Kiew. Früher galten die großen Turniere Welt- und Europameisterschaften als die Messen des Weltfußballs, wo international unbekannte Spieler zu Weltstars werden konnten. Heute sind die meisten Teilnehmer auch dank der Champions League gut bekannt, dennoch kann die EM den Marktwert der Spieler beeinflussen.

Horst Heldt dürfte sich insgeheim gefreut haben. Das sagt der Sportdirektor von Schalke 04 natürlich nicht, und erst recht würde er dies nicht im Vier-Augen-Gespräch mit Klaas-Jan Huntelaar äußern. Doch dass der Bundesliga-Torschützenkönig bei den drei EM-Pleiten der Niederländer kaum zum Einsatz gekommen war und schon nach der Vorrunde wieder seine Koffer packen musste, dürfte Heldt bei den anstehenden Vertragsgesprächen in die Karten gespielt haben.

Huntelaar hatte die finalen Gespräche über eine Verlängerung des 2013 auslaufenden Vertrages auf den Zeitraum nach der EM vertagt. Aus gutem Grund: Hätte der "Hunter" ebenso regelmäßig getroffen wie in der Liga, wäre sein Marktwert in die Höhe geschnellt und die Interessenten aus ganz Europa hätten Schlange gestanden. Auch Edelreservist Rafael van der Vaart gehört zu den Verlieren der EM. Und sollten die Schalker tatsächlich den früheren HSV-Star zurück in die Bundesliga holen wollen, müssten sie kaum mehr als die vor gut einem Monat kolportierten 15 Millionen Euro auf den Tisch legen.

→ BEREITGESTELLTE DATEN:
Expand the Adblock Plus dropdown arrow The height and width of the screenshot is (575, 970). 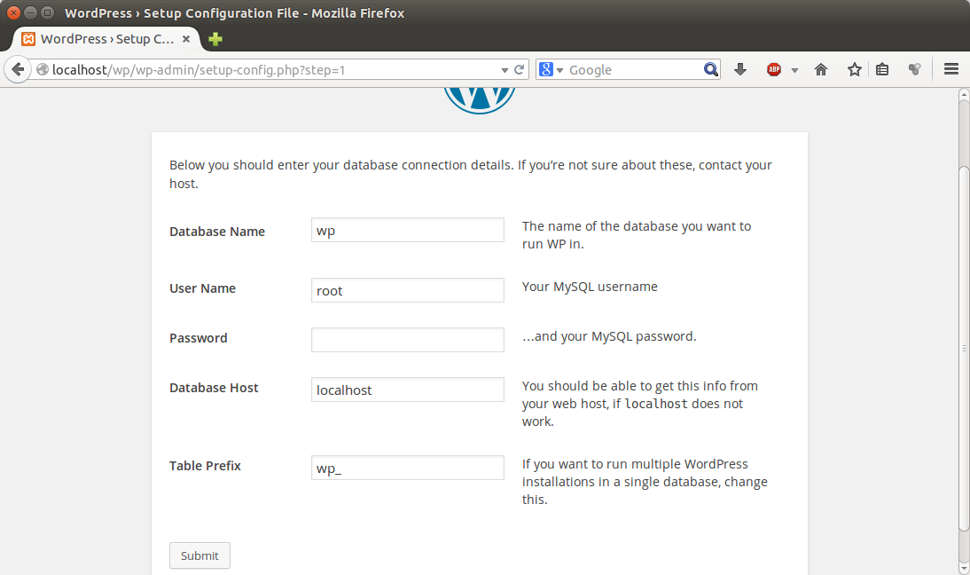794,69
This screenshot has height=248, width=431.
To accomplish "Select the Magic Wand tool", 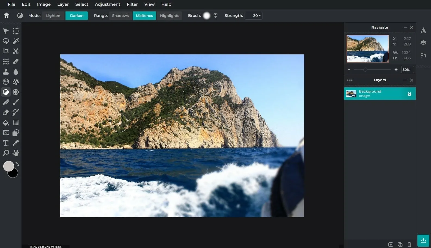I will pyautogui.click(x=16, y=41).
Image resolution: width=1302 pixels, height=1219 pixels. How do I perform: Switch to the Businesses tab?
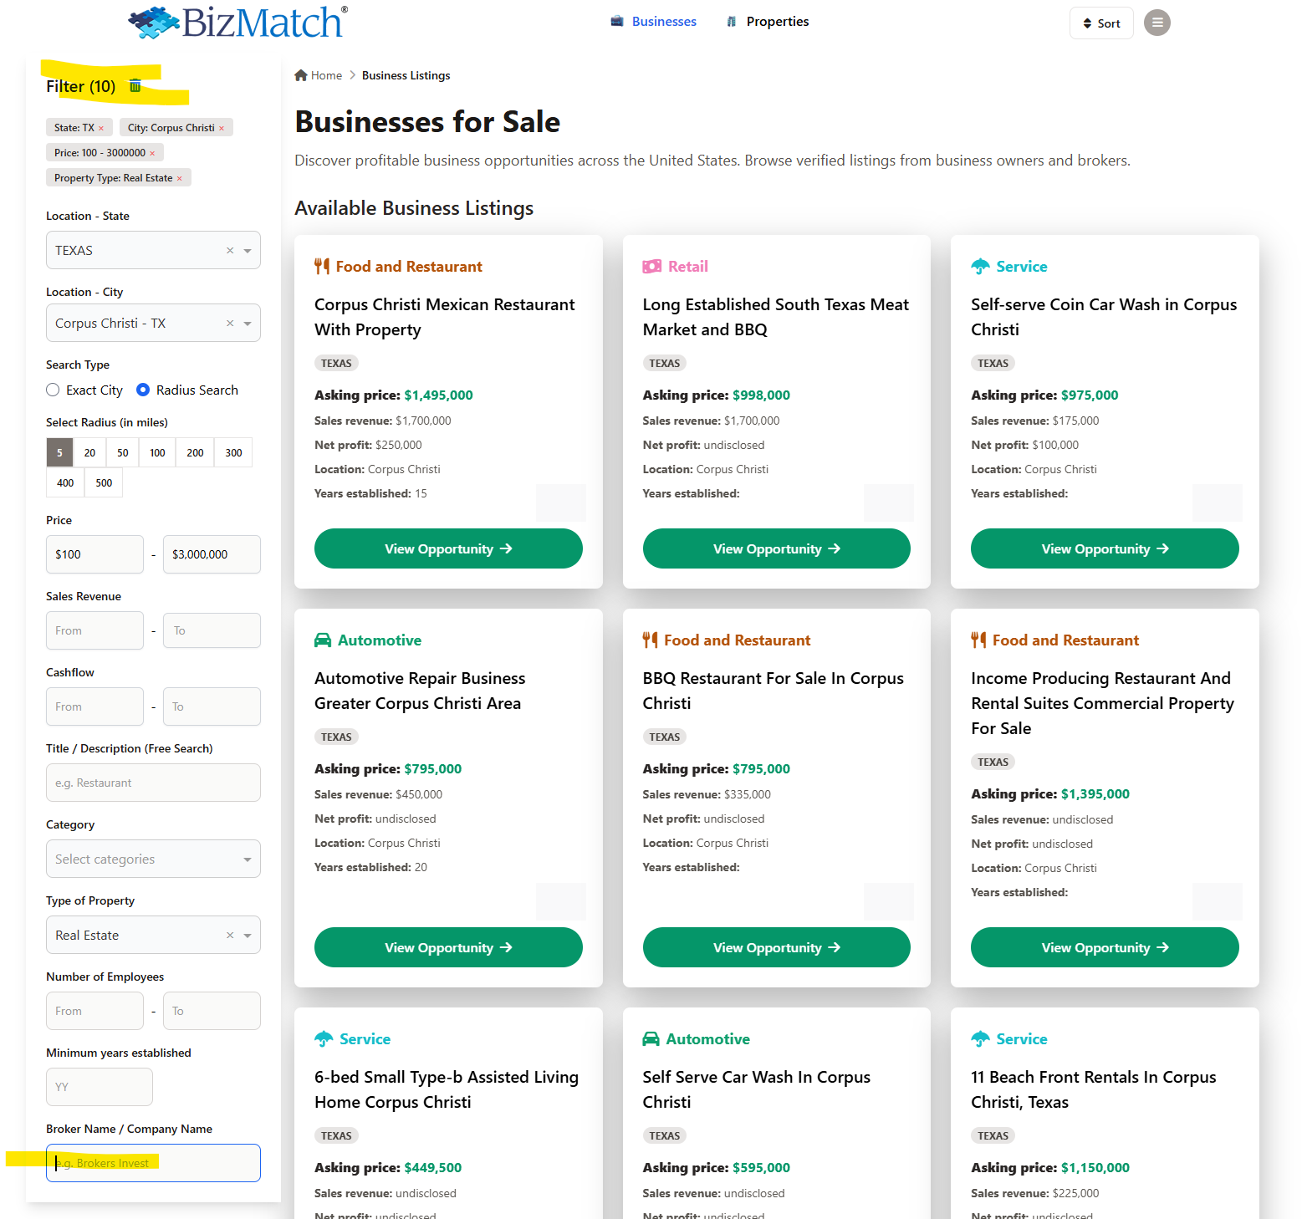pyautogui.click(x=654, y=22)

--

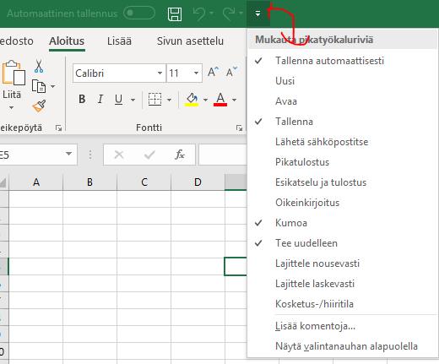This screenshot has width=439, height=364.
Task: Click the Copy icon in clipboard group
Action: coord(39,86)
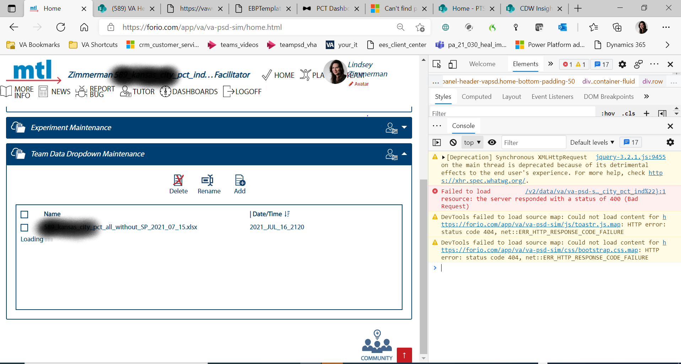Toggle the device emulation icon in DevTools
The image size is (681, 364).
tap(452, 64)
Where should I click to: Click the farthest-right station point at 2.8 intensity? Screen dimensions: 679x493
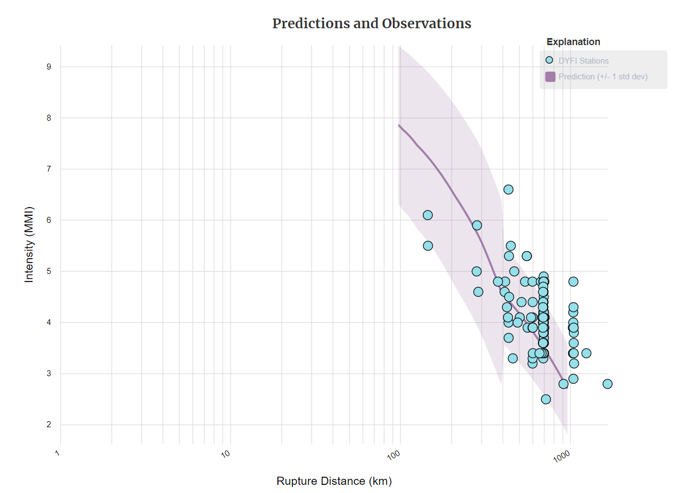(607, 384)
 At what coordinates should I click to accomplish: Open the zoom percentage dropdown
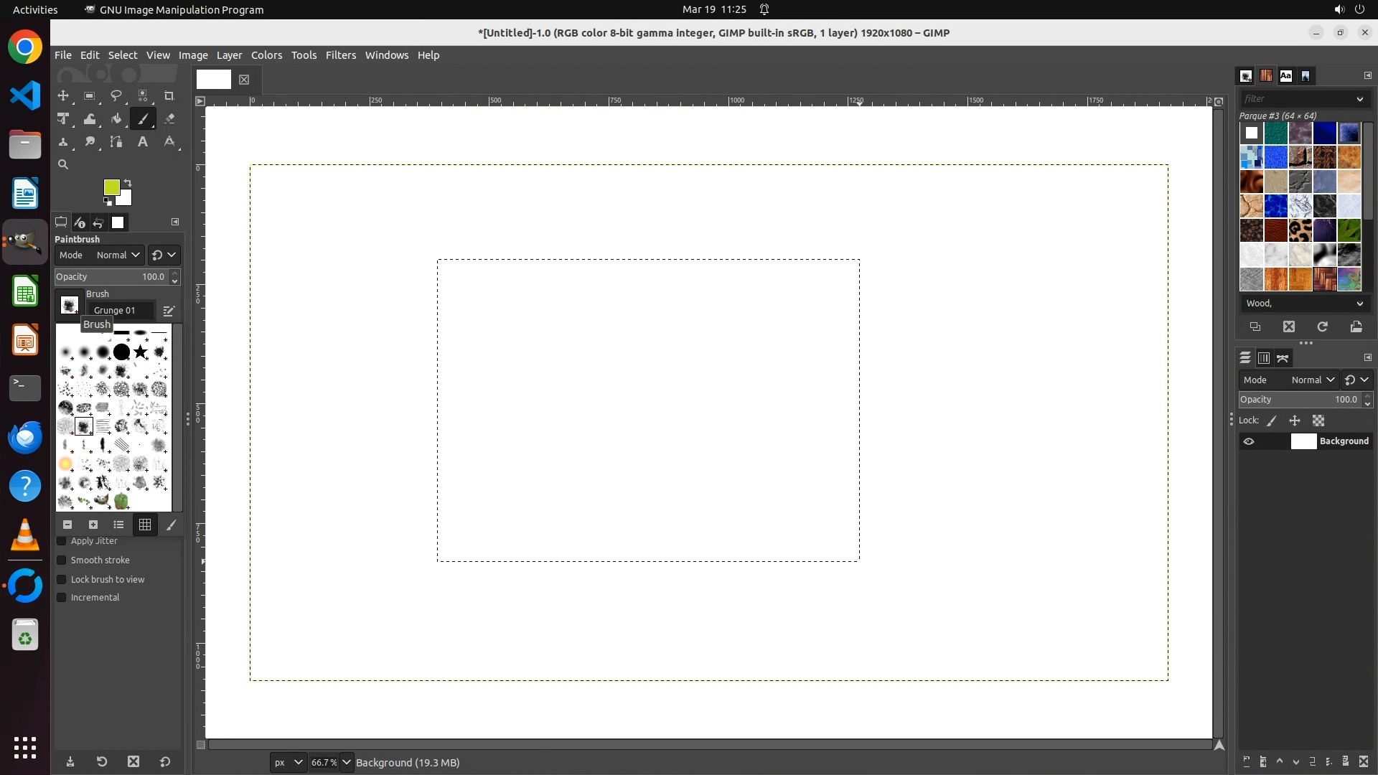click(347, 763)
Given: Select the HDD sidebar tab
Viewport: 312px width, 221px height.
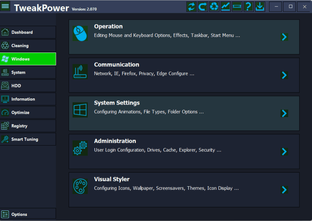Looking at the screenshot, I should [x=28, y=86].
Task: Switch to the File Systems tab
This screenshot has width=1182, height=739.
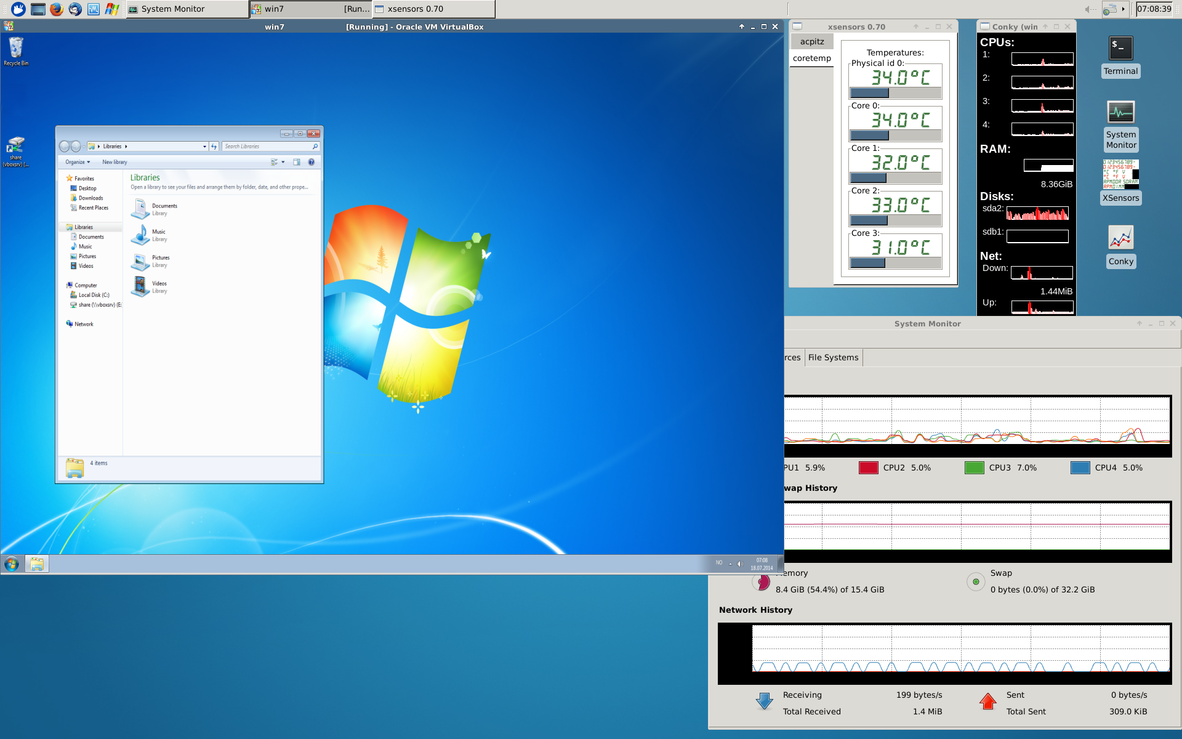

→ AUFGABE: Führe alle Personen auf, die im Textauszug mit vollem Namen genannt werden. Die Daten haben eine andere Herkunft als der Textauszug.

→ ERGEBNIS: Horst Heldt, Klaas-Jan Huntelaar, Rafael van der Vaart